You can add multiple conditions to a single rule. All conditions must match for the rule to trigger (AND logic).

Use Regex for Complex Patterns

The regex operator supports regular expressions for advanced pattern matching. For example, use user:admin.* to match any username starting with "admin".

Editing a Lead Rule

  1. Click on a rule row in the table to open the edit form
  2. Modify the fields you want to change
  3. Click Save to apply your changes

Changes take effect immediately. Existing artifacts are not retroactively re-evaluated, but all new incoming artifacts will be checked against the updated rule.

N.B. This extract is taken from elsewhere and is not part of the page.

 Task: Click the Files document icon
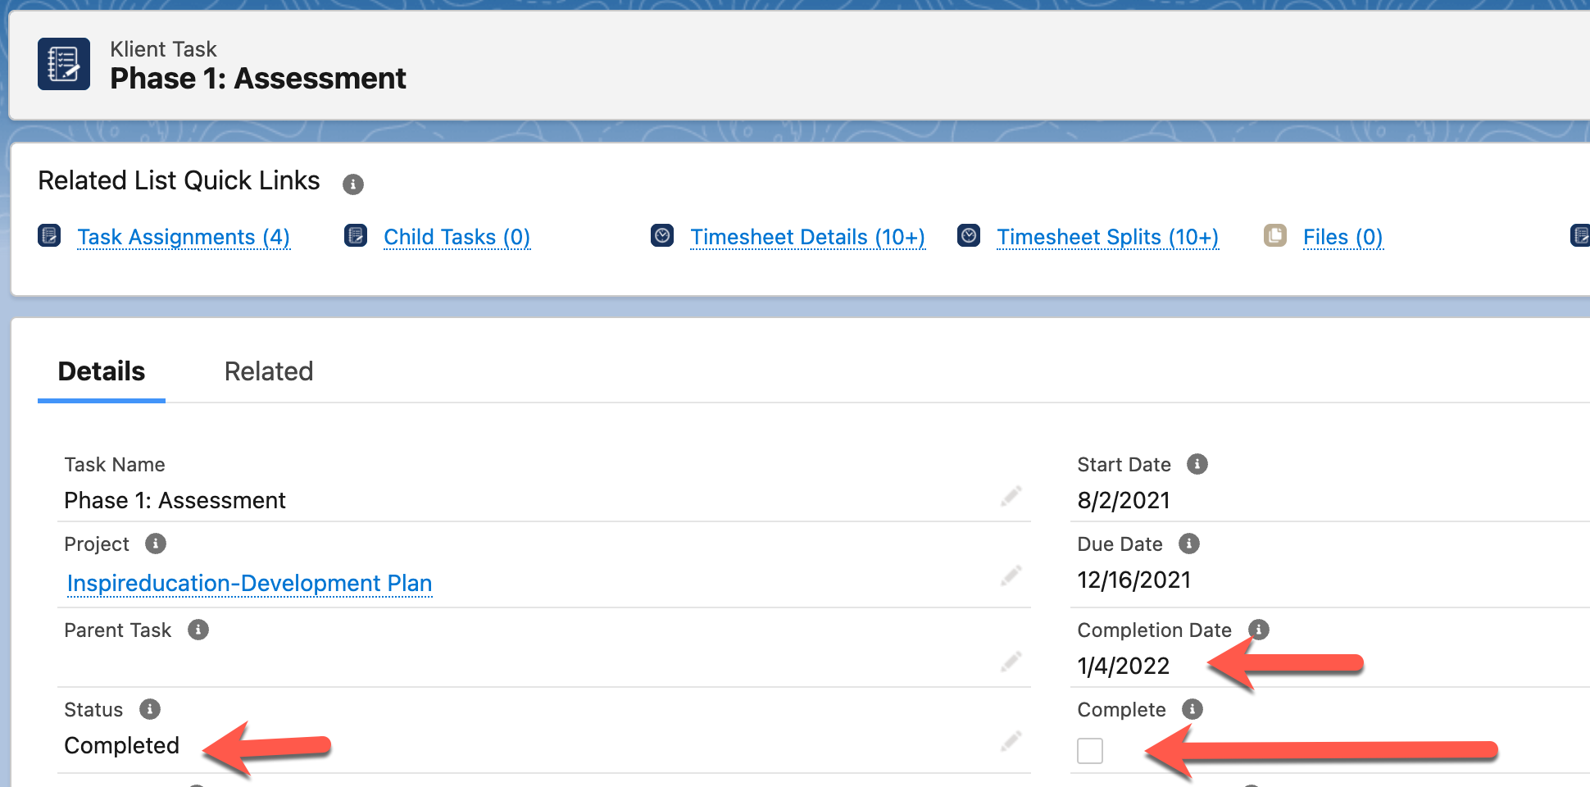click(1275, 235)
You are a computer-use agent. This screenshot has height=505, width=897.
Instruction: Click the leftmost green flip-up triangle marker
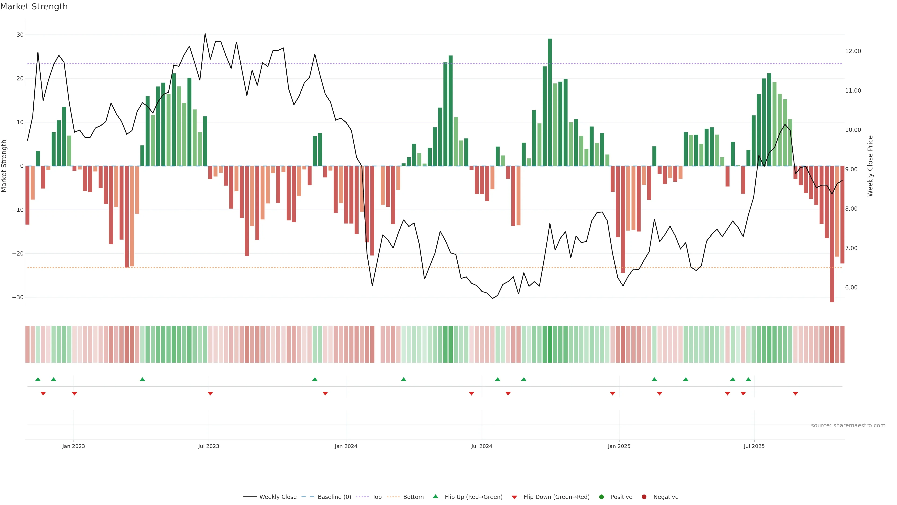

Enabling and Disabling Rules

Toggle a rule's status to temporarily disable it without deleting the configuration:

  1. Click on the rule to open the edit form
  2. Toggle the Enabled switch
  3. Click Save

Disabled rules are shown with a dimmed appearance in the table and do not evaluate incoming artifacts.

Disabling vs. Deleting

Disable a rule when you want to temporarily stop it. Delete a rule only when you are certain it is no longer needed. Deleted rules cannot be recovered.

Deleting a Lead Rule

  1. Click on the rule to open the edit form
  2. Click the Delete button
  3. Confirm the deletion in the dialog

How Lead Rules Are Evaluated

When an artifact is ingested:

  1. The artifact is classified into a stream by classification rules
  2. All enabled lead rules for that stream (and any "All" stream rules) are evaluated
  3. If the artifact's fields satisfy all conditions of a rule, the artifact is marked as a lead
  4. The lead is tagged with the rule name and assigned the rule's severity
  5. Leads flow into the incident analysis pipeline for correlation

Multiple rules can match the same artifact. In this case, the artifact carries all matching lead tags and the highest matched severity applies.

Best Practices

  • Name rules clearly -- Use names that describe the threat or behavior being detected, such as "Lateral Movement via RDP" or "DNS Tunneling Indicators"
  • Start broad, then narrow -- Begin with simple conditions and refine as you observe match volumes
  • Monitor match counts -- A rule with zero matches may have overly restrictive conditions; a rule with thousands of matches may need tightening
  • Use severity wisely -- Reserve critical and high severity for rules that detect confirmed threats or policy violations
  • Review regularly -- Periodically audit your lead rules to retire stale rules and add new ones based on emerging threats

Relationship to Incidents

Leads generated by lead rules feed into the incident analysis engine. When multiple leads correlate around the same entities (IPs, users, hosts), the system may group them into an incident. The lead rule's severity influences the incident's overall severity assessment.

See the Observer module for how leads connect to work units and investigations.